- **WHAT TO PRODUCE**: All of the entries are to be returned word for word.

- **SUPPLIED RECORDS**:
•••
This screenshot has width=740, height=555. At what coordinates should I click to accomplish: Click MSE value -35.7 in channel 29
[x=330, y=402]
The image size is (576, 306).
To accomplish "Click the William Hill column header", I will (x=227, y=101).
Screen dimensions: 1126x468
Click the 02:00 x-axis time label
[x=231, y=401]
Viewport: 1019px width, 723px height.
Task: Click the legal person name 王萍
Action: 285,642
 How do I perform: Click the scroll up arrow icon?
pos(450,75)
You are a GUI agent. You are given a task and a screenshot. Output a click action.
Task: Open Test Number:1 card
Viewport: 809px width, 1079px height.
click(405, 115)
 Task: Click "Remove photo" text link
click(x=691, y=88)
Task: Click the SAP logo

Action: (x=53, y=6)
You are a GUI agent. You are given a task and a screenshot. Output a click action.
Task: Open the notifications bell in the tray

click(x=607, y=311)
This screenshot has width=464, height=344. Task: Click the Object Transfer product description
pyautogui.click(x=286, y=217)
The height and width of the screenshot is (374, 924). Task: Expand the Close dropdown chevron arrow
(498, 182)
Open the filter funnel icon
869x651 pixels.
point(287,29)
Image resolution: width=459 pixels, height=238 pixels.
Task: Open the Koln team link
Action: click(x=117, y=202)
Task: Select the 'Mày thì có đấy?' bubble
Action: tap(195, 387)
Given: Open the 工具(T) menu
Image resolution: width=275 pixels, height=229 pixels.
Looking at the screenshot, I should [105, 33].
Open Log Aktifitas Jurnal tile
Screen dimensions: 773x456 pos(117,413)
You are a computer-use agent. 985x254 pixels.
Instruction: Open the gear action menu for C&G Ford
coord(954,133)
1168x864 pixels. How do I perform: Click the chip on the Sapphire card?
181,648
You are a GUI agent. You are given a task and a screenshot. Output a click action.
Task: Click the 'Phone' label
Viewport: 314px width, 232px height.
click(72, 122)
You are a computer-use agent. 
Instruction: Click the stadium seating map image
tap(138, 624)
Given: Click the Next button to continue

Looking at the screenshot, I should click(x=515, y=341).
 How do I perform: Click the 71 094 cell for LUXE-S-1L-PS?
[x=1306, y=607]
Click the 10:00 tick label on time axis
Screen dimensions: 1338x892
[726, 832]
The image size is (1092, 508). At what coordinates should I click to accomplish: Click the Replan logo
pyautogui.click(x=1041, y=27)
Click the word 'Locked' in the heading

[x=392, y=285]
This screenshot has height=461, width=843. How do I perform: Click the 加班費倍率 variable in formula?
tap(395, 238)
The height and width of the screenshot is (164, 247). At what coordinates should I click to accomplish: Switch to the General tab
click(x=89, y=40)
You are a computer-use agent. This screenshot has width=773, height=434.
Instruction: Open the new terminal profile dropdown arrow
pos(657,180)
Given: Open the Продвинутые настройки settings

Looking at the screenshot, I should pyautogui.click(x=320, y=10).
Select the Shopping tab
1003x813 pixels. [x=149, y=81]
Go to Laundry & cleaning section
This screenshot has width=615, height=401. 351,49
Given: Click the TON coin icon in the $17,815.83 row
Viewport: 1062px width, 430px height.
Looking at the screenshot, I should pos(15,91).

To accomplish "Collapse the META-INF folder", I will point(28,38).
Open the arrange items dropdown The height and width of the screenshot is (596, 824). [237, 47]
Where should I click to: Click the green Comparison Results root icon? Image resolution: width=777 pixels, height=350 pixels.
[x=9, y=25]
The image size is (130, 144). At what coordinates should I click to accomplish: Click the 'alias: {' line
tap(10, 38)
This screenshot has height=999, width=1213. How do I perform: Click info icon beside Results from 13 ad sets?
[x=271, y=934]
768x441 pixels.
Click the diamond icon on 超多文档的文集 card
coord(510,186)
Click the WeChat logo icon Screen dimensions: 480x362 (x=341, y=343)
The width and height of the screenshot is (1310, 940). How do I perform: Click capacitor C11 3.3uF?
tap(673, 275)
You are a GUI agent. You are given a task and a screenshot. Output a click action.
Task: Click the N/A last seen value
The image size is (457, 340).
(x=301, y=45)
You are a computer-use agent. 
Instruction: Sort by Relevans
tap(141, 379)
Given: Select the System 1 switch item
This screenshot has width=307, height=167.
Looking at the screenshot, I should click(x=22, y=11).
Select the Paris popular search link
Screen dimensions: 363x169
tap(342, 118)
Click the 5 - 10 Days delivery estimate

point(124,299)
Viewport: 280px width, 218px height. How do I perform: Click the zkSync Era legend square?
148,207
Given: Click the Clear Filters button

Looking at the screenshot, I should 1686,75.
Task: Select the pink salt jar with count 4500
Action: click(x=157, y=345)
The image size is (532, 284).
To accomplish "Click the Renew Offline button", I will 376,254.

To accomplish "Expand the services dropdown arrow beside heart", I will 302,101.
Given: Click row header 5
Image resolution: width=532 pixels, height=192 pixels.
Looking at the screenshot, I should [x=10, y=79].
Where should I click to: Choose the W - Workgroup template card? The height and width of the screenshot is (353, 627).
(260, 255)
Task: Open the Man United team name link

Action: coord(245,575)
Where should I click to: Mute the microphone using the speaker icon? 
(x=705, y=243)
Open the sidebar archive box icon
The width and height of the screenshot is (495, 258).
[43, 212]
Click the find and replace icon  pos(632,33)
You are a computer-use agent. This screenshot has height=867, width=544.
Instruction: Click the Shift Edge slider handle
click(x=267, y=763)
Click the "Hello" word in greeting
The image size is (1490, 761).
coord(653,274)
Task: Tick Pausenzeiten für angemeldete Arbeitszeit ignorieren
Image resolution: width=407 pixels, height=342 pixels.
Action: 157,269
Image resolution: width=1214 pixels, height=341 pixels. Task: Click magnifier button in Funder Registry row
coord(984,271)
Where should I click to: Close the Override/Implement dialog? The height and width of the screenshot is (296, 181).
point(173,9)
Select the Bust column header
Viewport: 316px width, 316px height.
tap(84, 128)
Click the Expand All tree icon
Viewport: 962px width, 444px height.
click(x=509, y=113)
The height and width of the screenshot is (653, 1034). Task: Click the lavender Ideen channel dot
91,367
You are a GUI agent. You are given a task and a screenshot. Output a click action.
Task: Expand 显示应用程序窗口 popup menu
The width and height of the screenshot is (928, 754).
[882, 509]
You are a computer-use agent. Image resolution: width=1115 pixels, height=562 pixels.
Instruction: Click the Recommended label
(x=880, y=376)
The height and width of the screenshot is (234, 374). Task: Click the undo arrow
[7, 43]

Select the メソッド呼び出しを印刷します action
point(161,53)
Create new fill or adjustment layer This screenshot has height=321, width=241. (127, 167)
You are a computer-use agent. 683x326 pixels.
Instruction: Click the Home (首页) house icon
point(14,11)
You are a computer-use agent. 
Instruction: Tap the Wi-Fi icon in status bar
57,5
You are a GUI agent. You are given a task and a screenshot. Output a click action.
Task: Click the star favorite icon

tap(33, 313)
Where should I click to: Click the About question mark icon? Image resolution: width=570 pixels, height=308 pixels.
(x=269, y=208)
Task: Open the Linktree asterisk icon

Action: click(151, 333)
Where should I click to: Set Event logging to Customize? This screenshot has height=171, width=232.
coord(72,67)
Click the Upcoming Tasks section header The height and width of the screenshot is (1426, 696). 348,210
•••
- **EXERCISE ANSWER**:
This screenshot has width=740, height=555. At what coordinates should I click to accomplish: Click MSE value -35.7 in channel 29
[x=330, y=402]
The image size is (576, 306).
To accomplish "Click the William Hill column header", I will (x=227, y=101).
Screen dimensions: 1126x468
Click the 02:00 x-axis time label
[x=231, y=401]
Viewport: 1019px width, 723px height.
Task: Click the legal person name 王萍
Action: 285,642
 How do I perform: Click the scroll up arrow icon?
pos(450,75)
You are a GUI agent. You are given a task and a screenshot. Output a click action.
Task: Open Test Number:1 card
Viewport: 809px width, 1079px height.
click(405, 115)
 Task: Click "Remove photo" text link
click(x=691, y=88)
Task: Click the SAP logo

Action: (x=53, y=6)
You are a GUI agent. You are given a task and a screenshot. Output a click action.
Task: Open the notifications bell in the tray

click(x=607, y=311)
This screenshot has width=464, height=344. Task: Click the Object Transfer product description
pyautogui.click(x=286, y=217)
The height and width of the screenshot is (374, 924). Task: Expand the Close dropdown chevron arrow
(498, 182)
Open the filter funnel icon
869x651 pixels.
point(287,29)
Image resolution: width=459 pixels, height=238 pixels.
Task: Open the Koln team link
Action: click(x=117, y=202)
Task: Select the 'Mày thì có đấy?' bubble
Action: tap(195, 387)
Given: Open the 工具(T) menu
Image resolution: width=275 pixels, height=229 pixels.
Looking at the screenshot, I should [105, 33].
Open Log Aktifitas Jurnal tile
Screen dimensions: 773x456 pos(117,413)
You are a computer-use agent. 985x254 pixels.
Instruction: Open the gear action menu for C&G Ford
coord(954,133)
1168x864 pixels. How do I perform: Click the chip on the Sapphire card?
181,648
You are a GUI agent. You are given a task and a screenshot. Output a click action.
Task: Click the 'Phone' label
Viewport: 314px width, 232px height.
click(72, 122)
You are a computer-use agent. 
Instruction: Click the stadium seating map image
tap(138, 624)
Given: Click the Next button to continue

Looking at the screenshot, I should click(x=515, y=341).
 How do I perform: Click the 71 094 cell for LUXE-S-1L-PS?
[x=1306, y=607]
Click the 10:00 tick label on time axis
Screen dimensions: 1338x892
[726, 832]
The image size is (1092, 508). At what coordinates should I click to accomplish: Click the Replan logo
pyautogui.click(x=1041, y=27)
Click the word 'Locked' in the heading

[x=392, y=285]
This screenshot has height=461, width=843. How do I perform: Click the 加班費倍率 variable in formula?
tap(395, 238)
The height and width of the screenshot is (164, 247). At what coordinates should I click to accomplish: Switch to the General tab
click(x=89, y=40)
You are a computer-use agent. This screenshot has width=773, height=434.
Instruction: Open the new terminal profile dropdown arrow
pos(657,180)
Given: Open the Продвинутые настройки settings

Looking at the screenshot, I should pyautogui.click(x=320, y=10).
Select the Shopping tab
1003x813 pixels. [x=149, y=81]
Go to Laundry & cleaning section
This screenshot has width=615, height=401. 351,49
Given: Click the TON coin icon in the $17,815.83 row
Viewport: 1062px width, 430px height.
Looking at the screenshot, I should pos(15,91).

To accomplish "Collapse the META-INF folder", I will point(28,38).
Open the arrange items dropdown The height and width of the screenshot is (596, 824). [237, 47]
Where should I click to: Click the green Comparison Results root icon? Image resolution: width=777 pixels, height=350 pixels.
[x=9, y=25]
The image size is (130, 144). At what coordinates should I click to accomplish: Click the 'alias: {' line
tap(10, 38)
This screenshot has height=999, width=1213. How do I perform: Click info icon beside Results from 13 ad sets?
[x=271, y=934]
768x441 pixels.
Click the diamond icon on 超多文档的文集 card
coord(510,186)
Click the WeChat logo icon Screen dimensions: 480x362 (x=341, y=343)
The width and height of the screenshot is (1310, 940). How do I perform: Click capacitor C11 3.3uF?
tap(673, 275)
You are a GUI agent. You are given a task and a screenshot. Output a click action.
Task: Click the N/A last seen value
The image size is (457, 340).
(x=301, y=45)
You are a computer-use agent. 
Instruction: Sort by Relevans
tap(141, 379)
Given: Select the System 1 switch item
This screenshot has width=307, height=167.
Looking at the screenshot, I should click(x=22, y=11).
Select the Paris popular search link
Screen dimensions: 363x169
tap(342, 118)
Click the 5 - 10 Days delivery estimate

point(124,299)
Viewport: 280px width, 218px height. How do I perform: Click the zkSync Era legend square?
148,207
Given: Click the Clear Filters button

Looking at the screenshot, I should 1686,75.
Task: Select the pink salt jar with count 4500
Action: click(x=157, y=345)
The image size is (532, 284).
To accomplish "Click the Renew Offline button", I will 376,254.

To accomplish "Expand the services dropdown arrow beside heart", I will 302,101.
Given: Click row header 5
Image resolution: width=532 pixels, height=192 pixels.
Looking at the screenshot, I should [x=10, y=79].
Where should I click to: Choose the W - Workgroup template card? The height and width of the screenshot is (353, 627).
(260, 255)
Task: Open the Man United team name link

Action: coord(245,575)
Where should I click to: Mute the microphone using the speaker icon? 
(x=705, y=243)
Open the sidebar archive box icon
The width and height of the screenshot is (495, 258).
[43, 212]
Click the find and replace icon  pos(632,33)
You are a computer-use agent. This screenshot has height=867, width=544.
Instruction: Click the Shift Edge slider handle
click(x=267, y=763)
Click the "Hello" word in greeting
The image size is (1490, 761).
coord(653,274)
Task: Tick Pausenzeiten für angemeldete Arbeitszeit ignorieren
Image resolution: width=407 pixels, height=342 pixels.
Action: 157,269
Image resolution: width=1214 pixels, height=341 pixels. Task: Click magnifier button in Funder Registry row
coord(984,271)
Where should I click to: Close the Override/Implement dialog? The height and width of the screenshot is (296, 181).
point(173,9)
Select the Bust column header
Viewport: 316px width, 316px height.
tap(84, 128)
Click the Expand All tree icon
Viewport: 962px width, 444px height.
click(x=509, y=113)
The height and width of the screenshot is (653, 1034). Task: Click the lavender Ideen channel dot
91,367
You are a GUI agent. You are given a task and a screenshot. Output a click action.
Task: Expand 显示应用程序窗口 popup menu
The width and height of the screenshot is (928, 754).
[882, 509]
You are a computer-use agent. Image resolution: width=1115 pixels, height=562 pixels.
Instruction: Click the Recommended label
(x=880, y=376)
The height and width of the screenshot is (234, 374). Task: Click the undo arrow
[7, 43]

Select the メソッド呼び出しを印刷します action
point(161,53)
Create new fill or adjustment layer This screenshot has height=321, width=241. (127, 167)
You are a computer-use agent. 683x326 pixels.
Instruction: Click the Home (首页) house icon
point(14,11)
You are a computer-use agent. 
Instruction: Tap the Wi-Fi icon in status bar
57,5
You are a GUI agent. You are given a task and a screenshot. Output a click action.
Task: Click the star favorite icon

tap(33, 313)
Where should I click to: Click the About question mark icon? Image resolution: width=570 pixels, height=308 pixels.
(x=269, y=208)
Task: Open the Linktree asterisk icon

Action: click(151, 333)
Where should I click to: Set Event logging to Customize? This screenshot has height=171, width=232.
coord(72,67)
Click the Upcoming Tasks section header The height and width of the screenshot is (1426, 696). 348,210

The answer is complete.